In order to use a callback function in the replace call, see examples/regex_replace.c
.
To iterate multiple matches in an input string, you may use
csview match[5] = {0};
while (cregex_find(&re, input, match, CREG_NEXT) == CREG_OK)
for (int k = 1; i <= cregex_captures(&re); ++k)
printf("submatch %d: %.*s\n", k, c_SV(match[k]));
There is also a for-loop macro to simplify it:
c_formatch (it, &re, input)
for (int k = 1; i <= cregex_captures(&re); ++k)
printf("submatch %d: %.*s\n", k, c_SV(it.match[k]));
The easiest is to #define i_import
before #include "stc/cregex.h"
. Make sure to do that in one translation unit only.
Metacharacter | Description | STC addition |
---|---|---|
c | Most characters (like c) match themselve literally | |
\c | Some characters are used as metacharacters. To use them literally escape them | |
. | Match any character, except newline unless in (?s) mode | |
? | Match the preceding token zero or one time | |
* | Match the preceding token as often as possible | |
+ | Match the preceding token at least once and as often as possible | |
| | Match either the expression before the | or the expression after it | |
(expr) | Match the expression inside the parentheses. This adds a capture group | |
[chars] | Match any character inside the brackets. Ranges like a-z may also be used | |
[^chars] | Match any character not inside the bracket. | |
\x{hex} | Match UTF8 character/codepoint given as a hex number | * |
^ | Start of line anchor | |
$ | End of line anchor | |
\A | Start of input anchor | * |
\Z | End of input anchor | * |
\z | End of input including optional newline | * |
\b | UTF8 word boundary anchor | * |
\B | Not UTF8 word boundary | * |
\Q | Start literal input mode | * |
\E | End literal input mode | * |
(?i) (?-i) | Ignore case on/off (override CREG_ICASE) | * |
(?s) (?-s) | Dot matches newline on/off (override CREG_DOTALL) | * |
\n \t \r | Match UTF8 newline, tab, carriage return | |
\d \s \w | Match UTF8 digit, whitespace, alphanumeric character | |
\D \S \W | Do not match the groups described above | |
\p{Cc} or \p{Cntrl} | Match UTF8 control char | * |
\p{Ll} or \p{Lower} | Match UTF8 lowercase letter | * |
\p{Lu} or \p{Upper} | Match UTF8 uppercase letter | * |
\p{Lt} | Match UTF8 titlecase letter | * |
\p{L&} | Match UTF8 cased letter (Ll Lu Lt) | * |
\p{Nd} or \p{Digit} | Match UTF8 decimal number | * |
\p{Nl} | Match UTF8 numeric letter | * |
\p{Pc} | Match UTF8 connector punctuation | * |
\p{Pd} | Match UTF8 dash punctuation | * |
\p{Pi} | Match UTF8 initial punctuation | * |
\p{Pf} | Match UTF8 final punctuation | * |
\p{Sc} | Match UTF8 currency symbol | * |
\p{Zl} | Match UTF8 line separator | * |
\p{Zp} | Match UTF8 paragraph separator | * |
\p{Zs} | Match UTF8 space separator | * |
\p{Alpha} | Match UTF8 alphabetic letter (L& Nl) | * |
\p{Alnum} | Match UTF8 alpha-numeric letter (L& Nl Nd) | * |
\p{Blank} | Match UTF8 blank (Zs \t) | * |
\p{Space} | Match UTF8 whitespace: (Zs \t\r\n\v\f] | * |
\p{Word} | Match UTF8 word character: (Alnum Pc) | * |
\p{XDigit} | Match hex number | * |
\p{Arabic} | Language class | * |
\p{Cyrillic} | Language class | * |
\p{Devanagari} | Language class | * |
\p{Greek} | Language class | * |
\p{Han} | Language class | * |
\p{Latin} | Language class | * |
\P{Class} | Do not match the classes described above | * |
[:alnum:] [:alpha:] [:ascii:] | Match ASCII character class.
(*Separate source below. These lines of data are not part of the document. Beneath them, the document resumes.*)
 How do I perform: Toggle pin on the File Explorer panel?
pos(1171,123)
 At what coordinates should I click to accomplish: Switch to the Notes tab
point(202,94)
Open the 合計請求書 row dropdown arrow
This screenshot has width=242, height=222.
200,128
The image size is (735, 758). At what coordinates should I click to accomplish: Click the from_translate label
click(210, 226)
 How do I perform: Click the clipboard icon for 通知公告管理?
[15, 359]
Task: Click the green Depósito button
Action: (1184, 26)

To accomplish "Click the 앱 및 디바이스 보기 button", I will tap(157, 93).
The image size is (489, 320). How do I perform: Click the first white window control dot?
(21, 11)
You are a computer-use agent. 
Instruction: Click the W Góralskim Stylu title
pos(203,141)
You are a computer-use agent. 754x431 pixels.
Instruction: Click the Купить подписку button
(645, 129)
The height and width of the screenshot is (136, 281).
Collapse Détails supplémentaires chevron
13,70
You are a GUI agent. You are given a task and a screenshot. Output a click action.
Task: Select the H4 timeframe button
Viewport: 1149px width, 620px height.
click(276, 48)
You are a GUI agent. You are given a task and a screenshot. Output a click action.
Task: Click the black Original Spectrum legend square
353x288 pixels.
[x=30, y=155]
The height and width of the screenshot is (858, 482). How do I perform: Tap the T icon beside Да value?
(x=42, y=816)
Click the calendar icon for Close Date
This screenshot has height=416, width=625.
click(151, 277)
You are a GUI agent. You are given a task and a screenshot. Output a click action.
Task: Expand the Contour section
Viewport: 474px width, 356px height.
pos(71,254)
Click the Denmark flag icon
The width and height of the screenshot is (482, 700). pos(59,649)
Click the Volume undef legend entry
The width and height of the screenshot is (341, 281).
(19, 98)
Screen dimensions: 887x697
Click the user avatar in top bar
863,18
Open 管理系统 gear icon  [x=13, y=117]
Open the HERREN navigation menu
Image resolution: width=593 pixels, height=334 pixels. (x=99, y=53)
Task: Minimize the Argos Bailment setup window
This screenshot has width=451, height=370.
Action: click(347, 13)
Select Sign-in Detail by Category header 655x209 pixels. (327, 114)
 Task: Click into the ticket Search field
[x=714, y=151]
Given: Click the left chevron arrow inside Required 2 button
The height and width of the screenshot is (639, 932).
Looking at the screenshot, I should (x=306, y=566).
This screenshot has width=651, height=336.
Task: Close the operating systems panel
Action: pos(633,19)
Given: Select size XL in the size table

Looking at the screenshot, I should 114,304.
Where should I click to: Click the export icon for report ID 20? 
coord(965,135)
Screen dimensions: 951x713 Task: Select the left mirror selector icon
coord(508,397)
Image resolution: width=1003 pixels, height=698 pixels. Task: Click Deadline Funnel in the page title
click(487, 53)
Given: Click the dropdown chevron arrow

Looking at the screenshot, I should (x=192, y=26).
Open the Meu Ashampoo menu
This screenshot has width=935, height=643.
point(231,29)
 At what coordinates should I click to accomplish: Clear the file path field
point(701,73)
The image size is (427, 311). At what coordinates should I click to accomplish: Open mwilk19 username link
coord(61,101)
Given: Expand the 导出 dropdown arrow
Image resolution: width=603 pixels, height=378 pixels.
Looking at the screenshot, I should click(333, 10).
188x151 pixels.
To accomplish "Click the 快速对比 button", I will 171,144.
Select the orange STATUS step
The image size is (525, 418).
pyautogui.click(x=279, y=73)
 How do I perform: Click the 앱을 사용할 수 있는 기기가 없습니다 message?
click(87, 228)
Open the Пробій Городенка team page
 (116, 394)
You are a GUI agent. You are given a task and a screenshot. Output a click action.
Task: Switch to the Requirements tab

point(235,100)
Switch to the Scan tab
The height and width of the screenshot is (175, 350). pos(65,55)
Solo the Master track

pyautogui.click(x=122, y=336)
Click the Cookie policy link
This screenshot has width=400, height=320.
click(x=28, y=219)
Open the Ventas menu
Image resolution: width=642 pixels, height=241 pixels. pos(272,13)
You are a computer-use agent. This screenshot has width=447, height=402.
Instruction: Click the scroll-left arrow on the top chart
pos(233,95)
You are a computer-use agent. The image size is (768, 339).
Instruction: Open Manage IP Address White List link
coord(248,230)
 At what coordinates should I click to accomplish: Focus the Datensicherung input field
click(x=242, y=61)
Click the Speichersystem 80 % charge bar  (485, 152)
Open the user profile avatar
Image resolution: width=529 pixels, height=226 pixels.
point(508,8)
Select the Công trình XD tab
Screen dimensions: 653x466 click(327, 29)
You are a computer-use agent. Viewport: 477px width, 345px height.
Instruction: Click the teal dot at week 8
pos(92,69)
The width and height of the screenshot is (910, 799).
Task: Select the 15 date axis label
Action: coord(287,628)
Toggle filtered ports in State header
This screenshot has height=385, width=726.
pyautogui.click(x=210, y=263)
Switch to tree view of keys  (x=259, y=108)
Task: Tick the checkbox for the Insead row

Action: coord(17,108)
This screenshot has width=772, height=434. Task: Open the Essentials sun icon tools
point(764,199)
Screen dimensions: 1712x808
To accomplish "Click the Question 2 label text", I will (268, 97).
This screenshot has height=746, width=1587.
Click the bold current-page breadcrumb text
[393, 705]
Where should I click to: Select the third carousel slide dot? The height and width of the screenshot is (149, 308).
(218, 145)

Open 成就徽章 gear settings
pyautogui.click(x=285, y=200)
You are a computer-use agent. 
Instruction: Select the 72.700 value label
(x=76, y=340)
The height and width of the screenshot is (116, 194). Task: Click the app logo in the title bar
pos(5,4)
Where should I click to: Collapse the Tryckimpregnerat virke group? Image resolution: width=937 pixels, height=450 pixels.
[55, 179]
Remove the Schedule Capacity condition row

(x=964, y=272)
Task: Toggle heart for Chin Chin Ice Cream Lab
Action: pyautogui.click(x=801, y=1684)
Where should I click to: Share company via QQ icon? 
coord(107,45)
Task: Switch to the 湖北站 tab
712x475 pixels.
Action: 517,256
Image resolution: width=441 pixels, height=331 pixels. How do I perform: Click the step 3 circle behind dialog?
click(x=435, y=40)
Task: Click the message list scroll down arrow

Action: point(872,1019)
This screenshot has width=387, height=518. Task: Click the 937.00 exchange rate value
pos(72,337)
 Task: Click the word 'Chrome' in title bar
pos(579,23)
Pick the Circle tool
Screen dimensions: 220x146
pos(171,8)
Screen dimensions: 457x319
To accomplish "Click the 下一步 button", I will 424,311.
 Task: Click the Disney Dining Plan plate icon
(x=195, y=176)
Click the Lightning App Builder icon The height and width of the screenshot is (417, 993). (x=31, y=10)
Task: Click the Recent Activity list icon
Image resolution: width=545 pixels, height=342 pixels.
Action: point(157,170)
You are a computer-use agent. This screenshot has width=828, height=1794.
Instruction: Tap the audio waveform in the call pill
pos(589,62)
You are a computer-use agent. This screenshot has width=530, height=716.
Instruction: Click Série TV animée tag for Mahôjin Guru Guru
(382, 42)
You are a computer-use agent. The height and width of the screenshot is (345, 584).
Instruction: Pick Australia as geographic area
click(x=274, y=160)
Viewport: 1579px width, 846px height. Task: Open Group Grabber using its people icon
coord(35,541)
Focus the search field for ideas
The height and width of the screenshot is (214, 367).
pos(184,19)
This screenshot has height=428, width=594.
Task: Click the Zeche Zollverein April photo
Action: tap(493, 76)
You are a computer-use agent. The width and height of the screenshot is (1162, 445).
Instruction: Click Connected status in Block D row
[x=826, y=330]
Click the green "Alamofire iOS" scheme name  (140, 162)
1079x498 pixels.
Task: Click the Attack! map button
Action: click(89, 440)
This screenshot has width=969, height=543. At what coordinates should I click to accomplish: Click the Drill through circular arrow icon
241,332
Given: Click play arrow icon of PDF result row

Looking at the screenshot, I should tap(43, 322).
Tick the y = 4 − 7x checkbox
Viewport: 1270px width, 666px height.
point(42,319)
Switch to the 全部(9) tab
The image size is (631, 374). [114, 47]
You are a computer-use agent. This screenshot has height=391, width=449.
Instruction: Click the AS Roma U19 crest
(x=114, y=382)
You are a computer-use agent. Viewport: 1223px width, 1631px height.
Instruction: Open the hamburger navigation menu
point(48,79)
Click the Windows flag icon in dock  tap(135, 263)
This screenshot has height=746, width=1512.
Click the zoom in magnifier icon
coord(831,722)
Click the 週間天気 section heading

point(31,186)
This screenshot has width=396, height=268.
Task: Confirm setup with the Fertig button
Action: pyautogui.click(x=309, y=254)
NB: only to be used inside [] brackets | * |
[:blank:] [:cntrl:] [:digit:] | " | * |
[:graph:] [:lower:] [:print:] | " | * |
[:punct:] [:space:] [:upper:] | " | * |
[:xdigit:] [:word:] | " | * |
[:^class:] | Match character not in the ASCII class | * |
$n | n-th replace backreference to capture group. n in 0-9. $0 is the entire match. | * |
$nn; | As above, but can handle nn < CREG_MAX_CAPTURES. | * |
The main goal of cregex is to be small and fast with limited but useful unicode support. In order to reach these goals, cregex currently does not support the following features (non-exhaustive list):
- In order to limit table sizes, most general UTF8 character classes are missing, like \p{L}, \p{S}, and most specific scripts like \p{Tibetan}. Some/all of these may be added in the future as an alternative source file with unicode tables to link with. Currently, only characters from from the Basic Multilingual Plane (BMP) are supported, which contains most commonly used characters (i.e. none of the "supplementary planes").
- {n, m} syntax for repeating previous token min-max times.
- Non-capturing groups
- Lookaround and backreferences (cannot be implemented efficiently).
If you need a more feature complete, but bigger library, use RE2 with C-wrapper which uses the same type of regex engine as cregex, or use PCRE2.